Café y té a alta temperatura: el riesgo triple de cáncer de esófago explicado
Consumir café o té a alta temperatura aumenta el riesgo de cáncer de esófago; la solución está en bajar la temperatura.

Café y té a alta temperatura: el riesgo triple de cáncer de esófago explicado
Un estudio de la Universidad de Oxford, citado por The Guardian, indica que consumir café o té a más de 65 °C puede triplicar la probabilidad de desarrollar cáncer escamoso de esófago.

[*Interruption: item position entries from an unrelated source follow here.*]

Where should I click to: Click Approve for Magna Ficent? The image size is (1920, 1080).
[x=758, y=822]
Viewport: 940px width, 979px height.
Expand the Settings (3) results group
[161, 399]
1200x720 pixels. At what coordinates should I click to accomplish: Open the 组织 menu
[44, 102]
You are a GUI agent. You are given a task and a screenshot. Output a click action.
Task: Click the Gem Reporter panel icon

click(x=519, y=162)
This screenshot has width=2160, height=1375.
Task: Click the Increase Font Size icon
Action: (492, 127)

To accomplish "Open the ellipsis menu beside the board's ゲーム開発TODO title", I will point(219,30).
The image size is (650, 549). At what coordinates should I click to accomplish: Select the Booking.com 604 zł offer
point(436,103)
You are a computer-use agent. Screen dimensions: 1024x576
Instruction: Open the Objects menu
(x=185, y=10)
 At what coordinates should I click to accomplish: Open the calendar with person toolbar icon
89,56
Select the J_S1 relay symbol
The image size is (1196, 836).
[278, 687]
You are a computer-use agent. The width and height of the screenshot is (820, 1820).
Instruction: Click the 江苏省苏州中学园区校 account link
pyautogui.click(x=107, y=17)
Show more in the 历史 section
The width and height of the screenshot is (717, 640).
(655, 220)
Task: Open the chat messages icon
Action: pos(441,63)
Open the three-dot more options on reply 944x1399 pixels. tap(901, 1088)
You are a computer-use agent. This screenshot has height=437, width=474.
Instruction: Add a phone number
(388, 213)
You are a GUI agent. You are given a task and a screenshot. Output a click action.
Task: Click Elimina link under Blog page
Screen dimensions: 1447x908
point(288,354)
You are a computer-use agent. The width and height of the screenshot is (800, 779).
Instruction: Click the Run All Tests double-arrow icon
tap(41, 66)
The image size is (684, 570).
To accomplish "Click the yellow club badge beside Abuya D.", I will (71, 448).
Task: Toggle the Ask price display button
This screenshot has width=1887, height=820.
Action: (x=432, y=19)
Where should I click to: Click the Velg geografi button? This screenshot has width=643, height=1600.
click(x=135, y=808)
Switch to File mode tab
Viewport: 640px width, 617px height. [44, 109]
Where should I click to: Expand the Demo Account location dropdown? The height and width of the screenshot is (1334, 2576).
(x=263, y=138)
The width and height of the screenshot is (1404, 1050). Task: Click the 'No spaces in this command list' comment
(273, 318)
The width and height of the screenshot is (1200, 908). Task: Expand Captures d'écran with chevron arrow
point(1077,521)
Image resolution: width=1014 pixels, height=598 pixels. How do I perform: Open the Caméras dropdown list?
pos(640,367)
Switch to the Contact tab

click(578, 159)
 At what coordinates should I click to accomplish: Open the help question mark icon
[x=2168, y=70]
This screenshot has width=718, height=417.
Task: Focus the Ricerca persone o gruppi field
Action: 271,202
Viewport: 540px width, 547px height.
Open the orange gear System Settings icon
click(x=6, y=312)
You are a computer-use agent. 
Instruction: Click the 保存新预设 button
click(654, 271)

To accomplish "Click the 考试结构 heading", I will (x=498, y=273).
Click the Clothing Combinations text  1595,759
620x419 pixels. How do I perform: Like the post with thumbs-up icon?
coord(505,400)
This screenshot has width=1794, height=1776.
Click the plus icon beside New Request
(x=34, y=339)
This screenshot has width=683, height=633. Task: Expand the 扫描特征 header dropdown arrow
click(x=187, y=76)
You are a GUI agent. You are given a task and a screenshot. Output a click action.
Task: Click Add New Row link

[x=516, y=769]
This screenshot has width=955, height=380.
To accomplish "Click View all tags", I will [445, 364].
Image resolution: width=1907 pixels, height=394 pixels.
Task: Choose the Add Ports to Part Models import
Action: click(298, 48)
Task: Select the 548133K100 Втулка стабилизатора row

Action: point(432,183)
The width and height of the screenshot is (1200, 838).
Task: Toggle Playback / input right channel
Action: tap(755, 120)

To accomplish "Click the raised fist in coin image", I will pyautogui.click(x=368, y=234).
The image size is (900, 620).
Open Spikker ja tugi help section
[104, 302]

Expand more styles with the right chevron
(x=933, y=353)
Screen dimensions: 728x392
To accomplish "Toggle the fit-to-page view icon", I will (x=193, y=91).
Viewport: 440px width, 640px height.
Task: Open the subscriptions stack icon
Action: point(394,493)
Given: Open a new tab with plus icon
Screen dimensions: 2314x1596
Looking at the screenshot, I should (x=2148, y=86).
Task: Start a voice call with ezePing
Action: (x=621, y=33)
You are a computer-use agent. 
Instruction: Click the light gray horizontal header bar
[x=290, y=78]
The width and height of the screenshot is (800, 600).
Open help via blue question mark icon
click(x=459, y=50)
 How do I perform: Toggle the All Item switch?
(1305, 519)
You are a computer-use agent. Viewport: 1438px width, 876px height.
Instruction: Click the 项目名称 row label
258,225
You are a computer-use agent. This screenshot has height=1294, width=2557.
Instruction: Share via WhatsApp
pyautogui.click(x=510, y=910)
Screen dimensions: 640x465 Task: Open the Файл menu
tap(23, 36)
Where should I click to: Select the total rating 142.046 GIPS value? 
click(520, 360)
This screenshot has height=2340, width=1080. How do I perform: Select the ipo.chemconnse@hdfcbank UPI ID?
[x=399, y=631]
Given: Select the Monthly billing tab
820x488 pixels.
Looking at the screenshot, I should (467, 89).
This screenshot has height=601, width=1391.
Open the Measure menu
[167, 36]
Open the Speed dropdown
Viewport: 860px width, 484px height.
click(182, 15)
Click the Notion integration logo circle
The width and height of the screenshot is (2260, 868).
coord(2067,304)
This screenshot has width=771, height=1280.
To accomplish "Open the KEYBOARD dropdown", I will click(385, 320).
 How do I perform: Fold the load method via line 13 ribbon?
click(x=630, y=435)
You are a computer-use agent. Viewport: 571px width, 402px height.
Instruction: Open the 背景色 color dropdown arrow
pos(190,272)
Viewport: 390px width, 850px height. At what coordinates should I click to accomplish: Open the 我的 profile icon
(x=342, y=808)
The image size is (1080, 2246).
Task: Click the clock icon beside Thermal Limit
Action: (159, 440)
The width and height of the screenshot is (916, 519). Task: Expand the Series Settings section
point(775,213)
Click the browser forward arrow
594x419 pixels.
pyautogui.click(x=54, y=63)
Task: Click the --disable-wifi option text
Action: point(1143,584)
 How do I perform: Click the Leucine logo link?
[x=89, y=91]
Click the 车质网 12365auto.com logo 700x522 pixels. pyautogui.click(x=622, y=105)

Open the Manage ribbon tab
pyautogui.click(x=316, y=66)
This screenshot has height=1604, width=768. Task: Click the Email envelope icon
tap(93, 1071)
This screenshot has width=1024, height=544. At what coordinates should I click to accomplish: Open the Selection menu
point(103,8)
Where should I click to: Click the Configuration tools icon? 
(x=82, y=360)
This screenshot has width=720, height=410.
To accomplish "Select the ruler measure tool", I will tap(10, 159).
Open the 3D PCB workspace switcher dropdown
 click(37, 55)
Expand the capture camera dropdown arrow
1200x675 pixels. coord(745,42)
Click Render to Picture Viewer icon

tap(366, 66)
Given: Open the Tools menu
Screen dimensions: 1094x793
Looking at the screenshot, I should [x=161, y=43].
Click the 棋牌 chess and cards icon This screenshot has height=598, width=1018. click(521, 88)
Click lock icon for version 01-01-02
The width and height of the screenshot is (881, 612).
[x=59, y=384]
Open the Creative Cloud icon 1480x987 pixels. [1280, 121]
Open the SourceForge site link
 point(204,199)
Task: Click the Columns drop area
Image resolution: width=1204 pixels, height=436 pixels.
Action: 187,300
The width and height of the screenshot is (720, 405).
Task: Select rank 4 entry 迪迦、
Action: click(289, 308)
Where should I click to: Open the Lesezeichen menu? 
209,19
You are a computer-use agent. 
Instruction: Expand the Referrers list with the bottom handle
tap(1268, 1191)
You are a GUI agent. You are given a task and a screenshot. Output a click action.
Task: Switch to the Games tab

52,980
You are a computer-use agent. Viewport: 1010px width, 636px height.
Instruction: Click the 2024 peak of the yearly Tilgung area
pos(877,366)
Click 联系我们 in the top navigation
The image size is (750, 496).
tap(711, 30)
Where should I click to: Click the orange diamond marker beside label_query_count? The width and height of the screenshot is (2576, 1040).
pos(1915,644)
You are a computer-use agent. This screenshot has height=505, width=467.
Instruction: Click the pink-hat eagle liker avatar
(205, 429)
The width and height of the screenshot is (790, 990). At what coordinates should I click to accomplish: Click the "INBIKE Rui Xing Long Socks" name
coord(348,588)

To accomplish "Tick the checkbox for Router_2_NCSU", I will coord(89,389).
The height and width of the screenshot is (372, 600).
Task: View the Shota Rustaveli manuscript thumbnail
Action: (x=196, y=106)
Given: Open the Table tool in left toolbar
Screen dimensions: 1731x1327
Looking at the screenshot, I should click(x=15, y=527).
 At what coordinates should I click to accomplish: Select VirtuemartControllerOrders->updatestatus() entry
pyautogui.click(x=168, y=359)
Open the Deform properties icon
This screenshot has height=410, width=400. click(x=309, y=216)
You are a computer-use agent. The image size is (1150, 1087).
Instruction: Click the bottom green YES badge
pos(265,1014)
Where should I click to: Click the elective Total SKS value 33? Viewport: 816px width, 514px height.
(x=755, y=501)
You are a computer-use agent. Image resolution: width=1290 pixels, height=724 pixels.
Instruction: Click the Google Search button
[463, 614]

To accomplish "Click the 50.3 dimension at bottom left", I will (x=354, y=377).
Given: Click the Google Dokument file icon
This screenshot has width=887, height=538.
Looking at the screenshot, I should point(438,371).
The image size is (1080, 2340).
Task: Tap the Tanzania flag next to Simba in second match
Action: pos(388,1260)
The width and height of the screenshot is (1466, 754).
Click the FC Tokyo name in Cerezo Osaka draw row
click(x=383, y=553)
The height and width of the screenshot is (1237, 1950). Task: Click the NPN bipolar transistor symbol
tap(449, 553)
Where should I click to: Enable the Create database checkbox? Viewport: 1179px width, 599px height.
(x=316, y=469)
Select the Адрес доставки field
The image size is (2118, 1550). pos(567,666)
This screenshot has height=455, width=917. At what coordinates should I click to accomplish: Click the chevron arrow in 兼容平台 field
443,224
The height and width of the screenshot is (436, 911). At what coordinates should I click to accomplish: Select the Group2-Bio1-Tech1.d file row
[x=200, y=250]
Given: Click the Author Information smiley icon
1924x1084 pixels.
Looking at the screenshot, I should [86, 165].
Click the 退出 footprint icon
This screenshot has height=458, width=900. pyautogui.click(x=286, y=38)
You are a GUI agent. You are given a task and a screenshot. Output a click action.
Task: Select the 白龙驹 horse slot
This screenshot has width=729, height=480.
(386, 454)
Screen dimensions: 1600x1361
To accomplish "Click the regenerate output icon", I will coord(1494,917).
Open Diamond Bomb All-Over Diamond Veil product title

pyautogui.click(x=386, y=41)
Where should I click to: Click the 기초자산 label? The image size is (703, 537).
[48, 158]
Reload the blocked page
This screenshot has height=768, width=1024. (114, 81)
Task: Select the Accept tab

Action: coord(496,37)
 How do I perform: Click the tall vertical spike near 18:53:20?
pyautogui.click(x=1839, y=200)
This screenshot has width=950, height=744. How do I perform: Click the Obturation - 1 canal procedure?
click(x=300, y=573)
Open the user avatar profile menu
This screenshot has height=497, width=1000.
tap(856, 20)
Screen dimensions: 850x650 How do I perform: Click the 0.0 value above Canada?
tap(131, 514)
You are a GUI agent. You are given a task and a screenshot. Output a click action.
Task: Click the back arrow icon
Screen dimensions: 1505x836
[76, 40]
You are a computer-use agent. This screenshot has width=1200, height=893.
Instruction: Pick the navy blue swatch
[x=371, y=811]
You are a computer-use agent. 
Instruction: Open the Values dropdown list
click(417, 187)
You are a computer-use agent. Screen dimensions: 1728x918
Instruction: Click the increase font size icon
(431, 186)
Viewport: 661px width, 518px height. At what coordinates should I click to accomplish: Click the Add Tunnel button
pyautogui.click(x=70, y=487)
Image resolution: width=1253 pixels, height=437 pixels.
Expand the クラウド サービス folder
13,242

La investigación advierte que la amenaza no proviene del propio líquido, sino del daño térmico repetido en el tejido esofágico.
¿Por qué la temperatura importa?
En 2016 la Agencia Internacional para la Investigación del Cáncer (IARC), dependiente de la OMS, clasificó las bebidas servidas por encima de los 65 °C como «probablemente carcinógenas para los humanos». La clasificación se basó en el efecto de quemaduras microscópicas que, al producirse día tras día, irritan y lesionan la mucosa del esófago.
Estudios que respaldan la advertencia
El UK Biobank analizó a 454 796 adultos durante más de una década. Los participantes que describieron sus bebidas como «muy calientes» presentaron un riesgo 2,5 veces mayor de carcinoma escamoso de esófago comparado con quienes las tomaban «templadas». En Kenia, un estudio de casos y controles encontró que el consumo de bebidas muy calientes elevó el riesgo 3,7 veces.
Riesgo relativo vs. riesgo absoluto
Es importante entender que el número citado es un riesgo relativo. En el estudio del UK Biobank, de los más de 454 000 sujetos solo se registraron 242 casos de carcinoma escamoso. Eso significa que, aunque la probabilidad relativa se triplique, el riesgo absoluto para la mayoría de la población sigue siendo bajo.
Qué significa para los cordobeses
En la vida cotidiana, el mate y el café son parte del ritual diario. Sin embargo, la costumbre de esperar a que la bebida se enfríe un poco antes de tomarla puede ser una medida preventiva sencilla. Dejar que el líquido baje a unos 60 °C o menos evita la lesión térmica sin sacrificar el sabor.
Los especialistas recomiendan probar la temperatura con la lengua antes de ingerir la primera sorbo y, si se siente demasiado caliente, esperar unos segundos. Además, usar tazas con paredes gruesas o vasos de cerámica ayuda a disipar el calor más rápidamente.
En resumen, la evidencia muestra que el calor excesivo de nuestras bebidas cotidianas puede ser un factor de riesgo evitable para el cáncer de esófago. Un pequeño ajuste en la forma de tomar café, té o mate puede marcar la diferencia para la salud a largo plazo.